In a 6 to 1 decision on Friday, the high court said a review by all seven justices was not warranted. Justice Kristina Pickering dissented.
The Supreme Court case stemmed from an assault in 2010 on a California couple, Carey Humphries and Lorenzo Rocha, inside the New York-New York, another MGM property. A lower court dismissed their lawsuit on grounds the resort had no knowledge the attack would occur.
But last October, a three-justice panel overturned that order, ruling that New York-New York should have known the attack was foreseeable because there had been other incidents of violence there. Humphries and Rocha were attacked by a man at the casino, and she suffered a fractured skull.
New York-New York lawyers asked the entire court to take up the Humphries case in January, arguing the panel’s opinion presented substantial public policy issues beyond the case.
They also argued the opinion imposed “a near strict liability for owners and operators of this state’s largest industry for the criminal misconduct of others.”
Craig Drummond, one of the lawyers representing the California couple in the New York-New York case, said Monday that the Supreme Court decison could affect all Nevada companies open to the public.
“In order to show that a business had knowledge that a future incident would occur, you do not have to show that the exact same incident, like a shooting or a fight, previously occurred,” Drummond said. “The standard is now that you only need to show a general likeness of prior events that would put the business owner on notice.”
Robert Eglet, who is spearheading litigation against MGM Resorts, said the Supreme Court decision would benefit some victims of violence at Nevada casinos and impact litigation stemming from the Mandalay Bay massacre. A shooter killed 58 people and injured more than 700 others on Oct. 1 at a country music festival across the street from his 32nd-floor Mandalay Bay suite before taking his own life.
“It will be much more difficult for MGM and Mandalay Bay to resolve these cases without going to trial or settling,” Eglet said. “We can show through the totality of the events at MGM properties around world that this is something that could happen and was reasonably foreseeable, and they had a duty to provide adequate security and didn’t.”
MGM Resorts spokeswoman Debra DeShong said the Supreme Court’s decision will not harm the company’s position in the Mandalay Bay case.
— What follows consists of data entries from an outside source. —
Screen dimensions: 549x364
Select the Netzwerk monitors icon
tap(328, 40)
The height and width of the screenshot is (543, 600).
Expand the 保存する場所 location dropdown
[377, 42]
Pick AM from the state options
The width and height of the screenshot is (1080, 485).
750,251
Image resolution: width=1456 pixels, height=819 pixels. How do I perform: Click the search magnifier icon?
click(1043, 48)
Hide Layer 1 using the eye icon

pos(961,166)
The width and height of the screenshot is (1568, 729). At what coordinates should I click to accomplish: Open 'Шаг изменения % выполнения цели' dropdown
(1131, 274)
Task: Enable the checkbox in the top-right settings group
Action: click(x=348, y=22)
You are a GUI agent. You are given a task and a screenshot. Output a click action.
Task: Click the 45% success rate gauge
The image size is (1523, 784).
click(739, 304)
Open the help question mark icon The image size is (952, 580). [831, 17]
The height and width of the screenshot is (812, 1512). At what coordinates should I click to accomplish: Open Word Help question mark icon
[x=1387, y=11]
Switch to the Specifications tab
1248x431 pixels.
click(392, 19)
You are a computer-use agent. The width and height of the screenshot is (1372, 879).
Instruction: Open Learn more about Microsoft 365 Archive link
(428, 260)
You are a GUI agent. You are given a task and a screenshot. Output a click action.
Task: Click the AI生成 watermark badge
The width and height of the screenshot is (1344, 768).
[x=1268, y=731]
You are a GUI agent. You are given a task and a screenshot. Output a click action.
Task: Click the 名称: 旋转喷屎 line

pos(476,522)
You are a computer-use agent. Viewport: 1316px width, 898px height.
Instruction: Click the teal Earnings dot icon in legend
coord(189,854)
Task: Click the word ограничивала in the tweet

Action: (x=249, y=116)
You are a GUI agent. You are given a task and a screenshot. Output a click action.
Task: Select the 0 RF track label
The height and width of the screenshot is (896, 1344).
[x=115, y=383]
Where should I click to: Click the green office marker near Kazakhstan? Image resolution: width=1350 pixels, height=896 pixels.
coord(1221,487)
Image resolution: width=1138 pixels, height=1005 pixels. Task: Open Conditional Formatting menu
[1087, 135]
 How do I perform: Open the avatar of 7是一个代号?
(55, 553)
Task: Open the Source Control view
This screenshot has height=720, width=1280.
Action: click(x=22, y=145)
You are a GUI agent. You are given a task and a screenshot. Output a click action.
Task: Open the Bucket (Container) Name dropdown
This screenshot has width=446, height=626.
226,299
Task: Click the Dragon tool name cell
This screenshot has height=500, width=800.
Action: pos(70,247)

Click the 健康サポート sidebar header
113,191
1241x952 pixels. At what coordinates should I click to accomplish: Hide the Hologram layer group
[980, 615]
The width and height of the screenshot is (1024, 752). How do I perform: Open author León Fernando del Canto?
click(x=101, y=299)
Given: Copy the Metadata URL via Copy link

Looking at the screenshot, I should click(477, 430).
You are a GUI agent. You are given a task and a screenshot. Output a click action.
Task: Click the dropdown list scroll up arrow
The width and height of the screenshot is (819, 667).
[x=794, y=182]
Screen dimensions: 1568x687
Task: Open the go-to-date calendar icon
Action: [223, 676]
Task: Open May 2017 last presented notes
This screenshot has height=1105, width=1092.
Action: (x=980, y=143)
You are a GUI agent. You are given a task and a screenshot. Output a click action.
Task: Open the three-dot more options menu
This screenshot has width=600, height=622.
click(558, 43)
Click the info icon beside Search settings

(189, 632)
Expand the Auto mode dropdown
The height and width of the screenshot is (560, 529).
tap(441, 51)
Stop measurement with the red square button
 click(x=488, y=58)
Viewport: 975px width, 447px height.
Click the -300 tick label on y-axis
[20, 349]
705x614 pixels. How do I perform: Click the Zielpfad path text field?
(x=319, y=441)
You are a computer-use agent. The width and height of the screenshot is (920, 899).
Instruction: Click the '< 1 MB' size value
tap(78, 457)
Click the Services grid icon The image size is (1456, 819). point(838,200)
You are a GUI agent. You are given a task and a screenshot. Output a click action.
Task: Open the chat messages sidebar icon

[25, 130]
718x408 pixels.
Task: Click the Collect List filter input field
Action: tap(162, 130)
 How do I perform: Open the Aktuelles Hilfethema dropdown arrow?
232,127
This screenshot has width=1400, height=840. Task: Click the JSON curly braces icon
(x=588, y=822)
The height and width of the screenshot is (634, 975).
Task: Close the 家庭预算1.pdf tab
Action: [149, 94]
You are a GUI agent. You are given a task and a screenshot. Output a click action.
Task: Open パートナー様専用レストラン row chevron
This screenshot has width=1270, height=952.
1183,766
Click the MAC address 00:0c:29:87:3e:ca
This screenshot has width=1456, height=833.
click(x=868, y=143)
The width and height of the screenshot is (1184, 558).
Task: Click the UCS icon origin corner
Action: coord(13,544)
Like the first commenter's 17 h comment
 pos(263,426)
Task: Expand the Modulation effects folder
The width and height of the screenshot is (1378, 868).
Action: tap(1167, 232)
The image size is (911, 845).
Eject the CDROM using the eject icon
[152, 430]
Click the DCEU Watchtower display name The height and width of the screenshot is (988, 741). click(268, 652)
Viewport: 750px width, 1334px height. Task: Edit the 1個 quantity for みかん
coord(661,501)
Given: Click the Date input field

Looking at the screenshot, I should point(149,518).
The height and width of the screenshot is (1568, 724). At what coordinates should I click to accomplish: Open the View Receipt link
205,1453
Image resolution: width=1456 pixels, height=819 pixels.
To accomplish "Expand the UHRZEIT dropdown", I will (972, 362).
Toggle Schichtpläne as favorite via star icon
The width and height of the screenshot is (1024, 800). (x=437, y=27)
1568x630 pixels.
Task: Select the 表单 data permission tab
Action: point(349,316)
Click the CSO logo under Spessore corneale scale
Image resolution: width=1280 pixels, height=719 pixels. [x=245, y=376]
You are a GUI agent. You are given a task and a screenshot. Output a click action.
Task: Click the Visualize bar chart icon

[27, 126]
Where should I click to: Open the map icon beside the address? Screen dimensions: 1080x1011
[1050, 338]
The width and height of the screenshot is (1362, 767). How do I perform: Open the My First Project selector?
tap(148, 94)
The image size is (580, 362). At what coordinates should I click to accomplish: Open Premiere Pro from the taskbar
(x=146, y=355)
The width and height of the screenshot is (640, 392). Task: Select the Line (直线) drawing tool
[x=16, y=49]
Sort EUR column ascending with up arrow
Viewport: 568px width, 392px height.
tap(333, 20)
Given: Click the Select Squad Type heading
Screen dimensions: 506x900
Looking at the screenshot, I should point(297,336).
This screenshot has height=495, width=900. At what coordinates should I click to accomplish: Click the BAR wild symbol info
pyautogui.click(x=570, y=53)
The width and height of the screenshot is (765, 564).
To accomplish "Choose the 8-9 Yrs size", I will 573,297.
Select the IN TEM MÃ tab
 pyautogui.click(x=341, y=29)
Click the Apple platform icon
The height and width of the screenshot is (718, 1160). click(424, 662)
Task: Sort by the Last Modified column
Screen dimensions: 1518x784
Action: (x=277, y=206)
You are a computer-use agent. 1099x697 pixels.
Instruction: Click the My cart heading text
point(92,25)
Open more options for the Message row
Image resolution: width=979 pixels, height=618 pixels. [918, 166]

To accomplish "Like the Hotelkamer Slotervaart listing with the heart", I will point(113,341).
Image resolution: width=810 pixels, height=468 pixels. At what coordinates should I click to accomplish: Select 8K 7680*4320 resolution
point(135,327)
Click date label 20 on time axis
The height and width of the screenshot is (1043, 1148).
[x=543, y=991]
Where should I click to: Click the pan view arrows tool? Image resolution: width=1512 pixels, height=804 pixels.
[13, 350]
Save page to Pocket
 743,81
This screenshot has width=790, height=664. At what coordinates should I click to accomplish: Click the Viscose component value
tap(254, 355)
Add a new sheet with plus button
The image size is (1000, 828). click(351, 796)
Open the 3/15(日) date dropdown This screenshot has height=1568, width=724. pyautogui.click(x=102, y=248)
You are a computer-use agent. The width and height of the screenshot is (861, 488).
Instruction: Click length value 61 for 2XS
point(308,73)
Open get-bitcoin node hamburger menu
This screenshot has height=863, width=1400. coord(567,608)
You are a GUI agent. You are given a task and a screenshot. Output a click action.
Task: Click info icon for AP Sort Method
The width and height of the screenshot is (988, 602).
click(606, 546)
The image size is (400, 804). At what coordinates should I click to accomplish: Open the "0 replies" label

“The attack that took place on Oct. 1 was a terrible tragedy perpetrated by one evil man,” she said. “We plan to defend ourselves against lawsuits resulting from October 1st and will give our responses through the appropriate legal channels. We do not believe the decision today in the Humphries case will impact our ability to defend ourselves.”
Jean Sternlight, director of the Saltman Center for Conflict Resolution at UNLV’s Boyd School of Law, said Mandalay Bay still has a strong defense under state law.
“Even with the Humphries decision plaintiffs will still face something of an uphill battle to prove that Mandalay Bay bears responsibility for the shooting,” she said. “In particular, plaintiffs will have to show that the casino failed to take reasonable precautions to prevent an event the casino will argue was essentially unpredictable.”